Supplied entries —

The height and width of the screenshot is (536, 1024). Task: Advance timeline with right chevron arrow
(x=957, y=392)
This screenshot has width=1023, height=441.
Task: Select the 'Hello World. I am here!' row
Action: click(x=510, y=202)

Exercise goal — Copy the material above line for line, changing nothing.

Response to this task —
The height and width of the screenshot is (536, 1024). Task: Advance timeline with right chevron arrow
(x=957, y=392)
This screenshot has width=1023, height=441.
Task: Select the 'Hello World. I am here!' row
Action: click(x=510, y=202)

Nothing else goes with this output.